Anyway, Spider-Man is a gang leader from the far East, who is moving into Turkish mob territory and killing off the mafia, while saying things like, "Die, Mafia!"  He steals antiques and sells them to American millionaires for millions of dollars!

Let me take a step back, first Spider-Man first buries a woman in a bikini in the sand on a beach and then runs over her head with a boat propeller.  Which seems reasonable.

Some lady who works for the Turkish government is trying to get information on the goings on, when she is kidnapped and brought to an undisclosed location.  Captain Turkish America is called upon to take on the notorious villain.  He shows up, breaks through a cardboard door and proceeds to punch everyone out.

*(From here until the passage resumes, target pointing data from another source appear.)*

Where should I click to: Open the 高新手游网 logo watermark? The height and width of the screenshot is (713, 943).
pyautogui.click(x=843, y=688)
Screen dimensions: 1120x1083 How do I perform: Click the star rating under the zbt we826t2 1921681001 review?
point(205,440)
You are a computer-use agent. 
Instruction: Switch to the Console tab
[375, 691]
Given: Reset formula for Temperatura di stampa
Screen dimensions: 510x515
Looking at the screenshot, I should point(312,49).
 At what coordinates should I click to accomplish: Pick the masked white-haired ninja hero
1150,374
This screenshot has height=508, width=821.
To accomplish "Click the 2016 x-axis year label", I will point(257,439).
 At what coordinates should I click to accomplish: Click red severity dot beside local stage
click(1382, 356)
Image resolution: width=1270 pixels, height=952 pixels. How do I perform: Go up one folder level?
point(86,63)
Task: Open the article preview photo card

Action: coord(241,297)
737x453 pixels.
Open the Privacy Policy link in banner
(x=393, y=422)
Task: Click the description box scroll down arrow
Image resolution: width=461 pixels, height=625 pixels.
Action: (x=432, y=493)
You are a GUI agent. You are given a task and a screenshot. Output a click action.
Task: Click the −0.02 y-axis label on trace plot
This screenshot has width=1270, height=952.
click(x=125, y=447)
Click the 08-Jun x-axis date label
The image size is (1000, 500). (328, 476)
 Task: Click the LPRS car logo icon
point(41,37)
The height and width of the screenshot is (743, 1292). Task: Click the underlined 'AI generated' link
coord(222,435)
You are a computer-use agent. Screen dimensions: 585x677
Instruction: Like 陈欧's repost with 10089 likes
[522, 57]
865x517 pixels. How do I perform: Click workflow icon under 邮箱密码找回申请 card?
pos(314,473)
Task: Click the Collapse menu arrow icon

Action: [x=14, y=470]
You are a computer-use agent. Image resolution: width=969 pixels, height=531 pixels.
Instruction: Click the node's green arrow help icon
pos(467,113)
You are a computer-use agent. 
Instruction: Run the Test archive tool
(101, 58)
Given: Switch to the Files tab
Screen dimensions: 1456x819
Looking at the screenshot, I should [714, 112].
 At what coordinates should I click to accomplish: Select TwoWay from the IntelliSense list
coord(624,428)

Santo, meanwhile, is investigating something or other, and shoves tons of trash down his pants before getting caught by Mr. X from Streets of Rage 2.  Before Mr. X can remove his mask, however, Santo punches him out and then is seemingly magically transported to a gym, where he works over a bunch of henchmen.  Suplexing four or five of them in a row.

Spider-Man has big plans, and no masked avengers will get in the way of that.  So, he goes to some rich lady's house and murders her with her spray extender in the shower, before stealing her priceless antiques, of course.

Cue super goofy music and lots of scenes that mean nothing to me.  That guy from Parks & Rec with the big mustache pushes guys around and pretends he has a gun in his pocket, some lady in red is followed, a guy sweeps the street for about two minutes...

Spider-Man rigs up a pretty sweet clear tube that he attaches to a guys face.  He then puts in some adorable gerbils on the other end and they proceed to eat that guy's eyes.

There is a stripper who has a hard time ripping through a screen, then Captain America and Santo fight a bunch of hoodlums in a mannequin warehouse.

There's a lot more fighting.  Julia (I don't know who that is) switches places with a Greek stripper, there's fighting, a really weird sex scene with Spider-Man which cuts to the faces of old man dolls for a moment, more fighting, and it's all good.

3-dev-adam001.jpg (1039×771)
The Evaluation:
Watching this may be the most confusing yet hypnotic movie experience I've had in a long time.  I've really never seen anything quite like it.  The images of Spider-Man and Captain America are so iconic that I kept putting those characters into those roles,  I can see how, if you had never read any comics and were just going by the look of the costumes that you would make Spider-Man a villain, but being as how the character is so well-known, it still seems a strange choice.  At the same time, the story is so hard to follow and the dialogue is so funny that I stayed entertained for the entirety.  The whole experience made me curious to learn more about it.  I feel like it was probably a production of two or even three films that were just randomly cut together to make a feature.  Maybe they had some costumes that they felt they needed to use, and just put in the Marvel characters.  Either way, it's gems like this one that make hunting for the obscure truly a treat.

Set Yourself Up:

  • Play jarring music that changes randomly to get yourself off balance.  That way you can be on the confused emotional wavelength of the film.
  • Two Whiskeys.  Bottles.  For yourself.
  • Paisley.
The Goods:
The bootleg is a super mess.  It starts with the subtitles in Turkish or something, then there is an awkward switch.  There are big cuts and times that the video cuts out.  But, all the better, if you ask me.  This isn't Brief Encounter, and perfection isn't the point, so the experience is richer the stranger it is.  The art on the front is also an odd choice.  I would've preferred something a little cooler, but I'm just happy to own it.